- **WHAT THE TASK REQUIRES**:
Once the line holding "Where should I click to: Click the swap" is found in the listing below, write it out and each later line exactly, up to and including the one holding "Select the Graduated".

#### MATERIAL PROVIDED

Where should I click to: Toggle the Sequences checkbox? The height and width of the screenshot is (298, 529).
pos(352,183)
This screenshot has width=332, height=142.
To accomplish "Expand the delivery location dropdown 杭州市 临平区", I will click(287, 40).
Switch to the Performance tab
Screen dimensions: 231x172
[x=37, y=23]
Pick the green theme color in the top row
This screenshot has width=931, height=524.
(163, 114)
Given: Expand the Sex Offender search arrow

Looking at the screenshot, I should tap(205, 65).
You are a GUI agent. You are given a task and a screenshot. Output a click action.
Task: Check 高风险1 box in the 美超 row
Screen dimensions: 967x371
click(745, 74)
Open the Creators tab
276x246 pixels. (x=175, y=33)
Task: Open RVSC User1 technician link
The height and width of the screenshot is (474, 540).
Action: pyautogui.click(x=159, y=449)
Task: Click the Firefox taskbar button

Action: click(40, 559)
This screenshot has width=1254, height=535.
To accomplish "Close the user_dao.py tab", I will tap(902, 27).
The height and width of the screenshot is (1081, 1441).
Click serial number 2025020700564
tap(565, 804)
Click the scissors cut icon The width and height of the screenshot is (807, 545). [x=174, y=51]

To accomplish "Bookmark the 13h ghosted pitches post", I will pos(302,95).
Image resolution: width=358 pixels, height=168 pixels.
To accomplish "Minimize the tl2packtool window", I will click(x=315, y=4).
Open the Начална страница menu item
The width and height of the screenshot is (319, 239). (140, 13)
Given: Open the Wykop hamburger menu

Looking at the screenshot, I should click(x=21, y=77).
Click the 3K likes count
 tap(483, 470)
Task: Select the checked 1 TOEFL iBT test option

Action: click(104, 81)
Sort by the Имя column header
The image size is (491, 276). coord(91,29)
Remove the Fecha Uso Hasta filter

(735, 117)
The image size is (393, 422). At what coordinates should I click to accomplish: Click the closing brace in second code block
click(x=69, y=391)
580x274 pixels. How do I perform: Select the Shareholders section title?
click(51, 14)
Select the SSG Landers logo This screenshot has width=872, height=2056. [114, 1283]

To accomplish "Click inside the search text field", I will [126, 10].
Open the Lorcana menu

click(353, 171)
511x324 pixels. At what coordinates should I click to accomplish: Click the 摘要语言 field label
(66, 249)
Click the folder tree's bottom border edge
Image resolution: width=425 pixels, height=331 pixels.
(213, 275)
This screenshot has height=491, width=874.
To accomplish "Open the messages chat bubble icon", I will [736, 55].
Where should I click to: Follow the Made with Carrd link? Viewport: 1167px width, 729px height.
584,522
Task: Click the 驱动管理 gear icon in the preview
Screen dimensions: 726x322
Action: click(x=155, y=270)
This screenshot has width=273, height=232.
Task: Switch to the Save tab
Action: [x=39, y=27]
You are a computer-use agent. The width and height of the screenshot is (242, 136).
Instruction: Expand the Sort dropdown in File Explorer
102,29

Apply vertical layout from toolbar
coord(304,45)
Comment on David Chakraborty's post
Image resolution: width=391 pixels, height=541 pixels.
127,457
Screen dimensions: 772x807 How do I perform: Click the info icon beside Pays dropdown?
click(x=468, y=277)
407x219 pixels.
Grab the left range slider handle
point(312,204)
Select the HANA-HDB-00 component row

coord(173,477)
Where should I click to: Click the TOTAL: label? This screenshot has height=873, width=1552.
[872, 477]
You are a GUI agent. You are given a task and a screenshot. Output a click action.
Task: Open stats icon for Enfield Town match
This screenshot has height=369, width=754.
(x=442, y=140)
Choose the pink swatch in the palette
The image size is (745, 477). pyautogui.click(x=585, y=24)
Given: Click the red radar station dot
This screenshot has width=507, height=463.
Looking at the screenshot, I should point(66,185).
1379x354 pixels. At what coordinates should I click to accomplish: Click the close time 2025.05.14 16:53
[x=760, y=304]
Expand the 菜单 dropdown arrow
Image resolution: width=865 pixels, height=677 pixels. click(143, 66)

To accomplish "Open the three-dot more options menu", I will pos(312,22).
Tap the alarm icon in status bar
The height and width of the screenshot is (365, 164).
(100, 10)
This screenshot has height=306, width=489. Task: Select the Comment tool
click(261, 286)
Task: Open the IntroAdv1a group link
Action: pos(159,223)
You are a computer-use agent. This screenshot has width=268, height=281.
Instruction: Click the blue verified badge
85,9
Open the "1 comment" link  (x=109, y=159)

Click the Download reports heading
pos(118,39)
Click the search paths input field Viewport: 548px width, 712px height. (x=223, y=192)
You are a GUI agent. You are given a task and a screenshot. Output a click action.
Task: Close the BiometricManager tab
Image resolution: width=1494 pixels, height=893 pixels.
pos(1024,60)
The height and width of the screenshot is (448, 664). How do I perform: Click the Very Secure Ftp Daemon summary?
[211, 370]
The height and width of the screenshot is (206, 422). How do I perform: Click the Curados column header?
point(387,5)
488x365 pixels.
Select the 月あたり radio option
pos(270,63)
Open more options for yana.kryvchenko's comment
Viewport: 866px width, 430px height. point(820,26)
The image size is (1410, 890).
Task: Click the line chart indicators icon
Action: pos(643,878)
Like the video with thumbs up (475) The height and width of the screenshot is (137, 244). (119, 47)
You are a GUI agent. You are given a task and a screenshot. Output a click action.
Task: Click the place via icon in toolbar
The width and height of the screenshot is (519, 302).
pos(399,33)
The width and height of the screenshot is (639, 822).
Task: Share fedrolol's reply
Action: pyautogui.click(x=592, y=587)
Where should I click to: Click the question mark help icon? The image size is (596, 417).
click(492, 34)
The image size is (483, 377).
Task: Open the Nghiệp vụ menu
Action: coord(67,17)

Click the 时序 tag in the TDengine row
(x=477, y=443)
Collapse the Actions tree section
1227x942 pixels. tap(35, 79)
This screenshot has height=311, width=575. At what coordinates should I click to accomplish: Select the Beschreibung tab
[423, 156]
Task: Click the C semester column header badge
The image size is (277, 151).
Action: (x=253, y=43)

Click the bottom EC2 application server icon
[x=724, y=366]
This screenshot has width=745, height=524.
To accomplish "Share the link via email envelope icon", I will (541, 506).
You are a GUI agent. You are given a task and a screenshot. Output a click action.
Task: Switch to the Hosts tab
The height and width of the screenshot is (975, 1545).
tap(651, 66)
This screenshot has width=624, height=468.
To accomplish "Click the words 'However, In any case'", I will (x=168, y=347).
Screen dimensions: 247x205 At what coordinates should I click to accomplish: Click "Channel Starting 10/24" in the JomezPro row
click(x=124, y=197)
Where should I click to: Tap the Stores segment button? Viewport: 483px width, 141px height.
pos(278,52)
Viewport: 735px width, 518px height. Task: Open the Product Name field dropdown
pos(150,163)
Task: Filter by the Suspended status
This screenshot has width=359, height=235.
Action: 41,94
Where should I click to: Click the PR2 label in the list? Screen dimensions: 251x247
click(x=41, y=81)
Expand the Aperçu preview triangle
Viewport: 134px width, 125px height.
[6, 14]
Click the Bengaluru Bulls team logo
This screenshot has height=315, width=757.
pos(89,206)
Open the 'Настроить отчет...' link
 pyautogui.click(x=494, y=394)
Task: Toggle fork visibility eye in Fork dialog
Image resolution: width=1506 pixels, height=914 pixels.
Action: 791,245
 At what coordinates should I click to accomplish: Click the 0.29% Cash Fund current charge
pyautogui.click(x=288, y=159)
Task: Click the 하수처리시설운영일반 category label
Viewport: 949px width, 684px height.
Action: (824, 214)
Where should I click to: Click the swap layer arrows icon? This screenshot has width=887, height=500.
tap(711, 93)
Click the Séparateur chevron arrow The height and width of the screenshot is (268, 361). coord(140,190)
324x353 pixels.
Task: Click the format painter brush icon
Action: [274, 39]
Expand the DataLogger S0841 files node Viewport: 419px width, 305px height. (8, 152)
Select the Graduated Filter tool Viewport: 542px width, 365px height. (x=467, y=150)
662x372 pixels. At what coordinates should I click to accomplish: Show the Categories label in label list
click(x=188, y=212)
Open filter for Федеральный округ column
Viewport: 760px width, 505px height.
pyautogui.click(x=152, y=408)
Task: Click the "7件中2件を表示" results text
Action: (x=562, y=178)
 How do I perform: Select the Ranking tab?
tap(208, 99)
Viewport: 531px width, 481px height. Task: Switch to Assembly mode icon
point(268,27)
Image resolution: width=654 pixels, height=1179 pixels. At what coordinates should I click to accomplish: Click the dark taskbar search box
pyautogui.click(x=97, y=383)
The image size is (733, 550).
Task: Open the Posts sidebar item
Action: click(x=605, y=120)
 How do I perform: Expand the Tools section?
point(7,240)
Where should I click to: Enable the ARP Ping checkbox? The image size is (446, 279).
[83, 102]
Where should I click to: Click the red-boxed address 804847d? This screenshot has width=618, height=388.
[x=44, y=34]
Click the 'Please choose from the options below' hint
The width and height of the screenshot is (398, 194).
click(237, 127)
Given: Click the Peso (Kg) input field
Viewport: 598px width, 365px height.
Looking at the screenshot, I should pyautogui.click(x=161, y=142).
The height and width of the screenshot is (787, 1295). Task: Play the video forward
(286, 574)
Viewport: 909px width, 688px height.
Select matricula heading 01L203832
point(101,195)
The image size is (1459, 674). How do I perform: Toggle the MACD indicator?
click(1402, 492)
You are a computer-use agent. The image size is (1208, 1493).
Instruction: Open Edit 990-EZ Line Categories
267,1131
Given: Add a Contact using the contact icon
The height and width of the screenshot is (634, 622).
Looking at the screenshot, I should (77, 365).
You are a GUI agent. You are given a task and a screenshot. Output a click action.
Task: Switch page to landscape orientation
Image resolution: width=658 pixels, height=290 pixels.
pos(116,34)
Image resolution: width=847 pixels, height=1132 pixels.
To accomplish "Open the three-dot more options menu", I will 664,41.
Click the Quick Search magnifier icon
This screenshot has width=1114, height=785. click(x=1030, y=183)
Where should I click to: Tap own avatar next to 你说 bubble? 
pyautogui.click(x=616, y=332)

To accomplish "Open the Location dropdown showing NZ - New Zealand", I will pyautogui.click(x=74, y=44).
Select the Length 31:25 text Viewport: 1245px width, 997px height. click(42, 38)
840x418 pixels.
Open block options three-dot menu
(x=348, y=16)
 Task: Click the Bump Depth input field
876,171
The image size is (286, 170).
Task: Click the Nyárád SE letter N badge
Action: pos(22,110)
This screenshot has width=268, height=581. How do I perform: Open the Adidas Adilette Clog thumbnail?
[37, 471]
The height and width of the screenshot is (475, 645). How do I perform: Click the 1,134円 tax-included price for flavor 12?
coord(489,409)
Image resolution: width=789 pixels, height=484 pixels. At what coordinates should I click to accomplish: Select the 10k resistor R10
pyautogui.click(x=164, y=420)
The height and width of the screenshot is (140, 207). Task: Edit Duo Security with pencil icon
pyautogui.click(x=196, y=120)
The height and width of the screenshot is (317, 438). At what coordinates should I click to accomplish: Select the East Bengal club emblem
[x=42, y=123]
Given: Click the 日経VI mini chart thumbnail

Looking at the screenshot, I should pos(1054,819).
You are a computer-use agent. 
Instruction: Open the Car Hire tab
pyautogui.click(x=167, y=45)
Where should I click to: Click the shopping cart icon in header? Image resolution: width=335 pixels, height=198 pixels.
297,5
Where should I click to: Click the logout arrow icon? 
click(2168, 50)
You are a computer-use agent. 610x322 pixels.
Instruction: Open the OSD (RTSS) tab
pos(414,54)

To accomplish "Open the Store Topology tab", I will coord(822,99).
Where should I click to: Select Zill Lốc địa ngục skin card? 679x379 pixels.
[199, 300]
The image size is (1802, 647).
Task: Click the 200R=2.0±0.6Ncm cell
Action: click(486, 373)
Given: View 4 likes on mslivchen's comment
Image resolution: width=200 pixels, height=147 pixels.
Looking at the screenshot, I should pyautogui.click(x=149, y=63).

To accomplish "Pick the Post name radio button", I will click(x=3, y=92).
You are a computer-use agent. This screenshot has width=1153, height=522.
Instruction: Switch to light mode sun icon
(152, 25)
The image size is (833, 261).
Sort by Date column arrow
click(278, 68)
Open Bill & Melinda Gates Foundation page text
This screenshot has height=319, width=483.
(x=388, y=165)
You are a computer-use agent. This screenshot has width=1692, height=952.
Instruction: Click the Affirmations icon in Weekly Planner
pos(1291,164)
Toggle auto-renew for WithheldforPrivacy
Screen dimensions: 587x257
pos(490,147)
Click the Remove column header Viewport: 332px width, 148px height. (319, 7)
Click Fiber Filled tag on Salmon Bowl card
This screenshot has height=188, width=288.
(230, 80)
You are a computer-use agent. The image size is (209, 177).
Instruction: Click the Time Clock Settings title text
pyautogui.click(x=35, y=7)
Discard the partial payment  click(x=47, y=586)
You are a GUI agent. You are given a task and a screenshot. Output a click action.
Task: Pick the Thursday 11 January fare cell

########

- **WRITTEN SOLUTION**:
Where should I click to: Click the swap layer arrows icon? This screenshot has width=887, height=500.
tap(711, 93)
Click the Séparateur chevron arrow The height and width of the screenshot is (268, 361). coord(140,190)
324x353 pixels.
Task: Click the format painter brush icon
Action: [274, 39]
Expand the DataLogger S0841 files node Viewport: 419px width, 305px height. (8, 152)
Select the Graduated Filter tool Viewport: 542px width, 365px height. (x=467, y=150)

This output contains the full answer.